Distributed Systems and Blockchain Consensus Mechanism

Introduction#

With the increasing complexity of internet systems, most systems have transitioned from monolithic architectures to distributed architectures. In distributed systems, especially those based on blockchain technology, data consistency and consensus mechanisms are highly important.

This article will introduce the concepts of consistency and consensus in distributed systems and their practical applications and developments in blockchain.

Distributed Systems#

Consistency Problem#

As business scenarios become more complex, a single business is often provided by a cluster of servers located in different physical locations with different operational states. Achieving consistency in such distributed systems has become an important problem in the field of distributed computing.

In general, there are three specifications for achieving consistency in distributed systems:

Termination
Agreement
Validity

Distributed transactions need to ensure that consistent results can be achieved within a limited time frame. The result must be a proposal put forward by a node, and different nodes must reach the same decision.

Strong Consistency#

Achieving strong consistency is easy in ideal conditions, such as in a monolithic application or when all nodes have ideal performance, network bandwidth, etc. However, in real-world business scenarios, achieving strong consistency comes at a high cost. It requires ensuring the absolute stability of the system, no delays in communication between systems, and strong consistency can also reduce system performance and scalability.

In the case of strong consistency, the data in all nodes is always the same at any given time. Strong consistency usually includes two types: sequential consistency and linearizability.

Sequential Consistency#

Sequential consistency requires that the global execution order of all processes is consistent with the order of each process itself, but it does not require a global order of processes in physical time. Therefore, this is a relatively practical approach.

Linearizability#

Linearizability adds a rule that requires global ordering of processes between processes in addition to sequential consistency. It requires that the operations of all processes at all times are synchronized in real-time.
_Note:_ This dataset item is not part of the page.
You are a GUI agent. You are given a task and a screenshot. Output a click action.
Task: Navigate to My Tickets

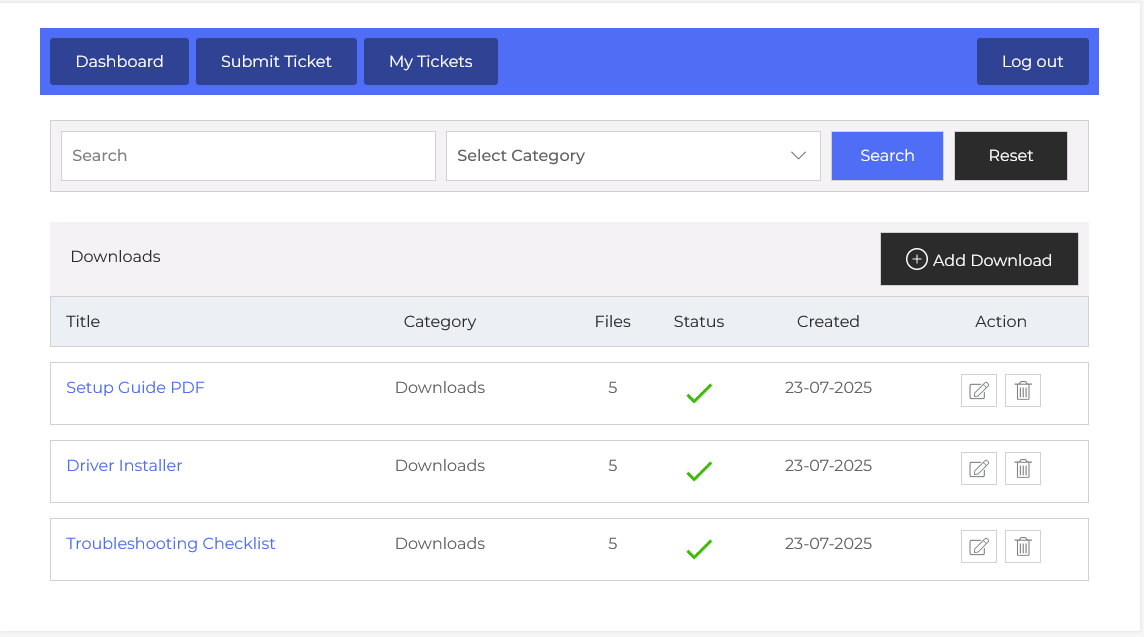click(x=430, y=62)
This type of absolute consistency is often difficult to achieve in practice and usually requires the use of global locks or complex synchronization algorithms at the cost of sacrificing performance.

Weak Consistency#

In real-world business scenarios, real-time synchronization and absolute consistency are often not necessary. Therefore, it is acceptable to tolerate partial access or achieve consistency after a certain period of time. These weakened forms of consistency in certain aspects are called weak consistency.

Consensus Mechanisms#

Consensus mechanisms refer to the mechanisms by which multiple nodes in a distributed system reach consensus on a transaction. The following are some theories and principles related to achieving consensus:

FLP impossibility theorem
CAP theorem
ACID principles
BASE theory
Two-phase commit

FLP Impossibility Theorem#

The FLP impossibility theorem is a theory proposed by Fischer, Lynch, and Patterson, which states that it is impossible to achieve consensus in a reliable but asynchronous system where nodes may fail (e.g., crash) within a finite time frame.

Asynchrony refers to the existence of time differences between nodes in the system, making it impossible to determine whether the lack of response to a message is due to node failure or failure during transmission. Therefore, it is impossible to determine whether a message is lost.

CAP Theorem#

In engineering practice, it is often necessary to weaken certain requirements to meet the needs of real-world business scenarios. The CAP theorem is designed to address this issue. CAP stands for:

Consistency
Availability
Partition tolerance

A distributed system cannot guarantee all three of these properties simultaneously. At most, it can guarantee two of them. So, what are the practical applications of this theorem?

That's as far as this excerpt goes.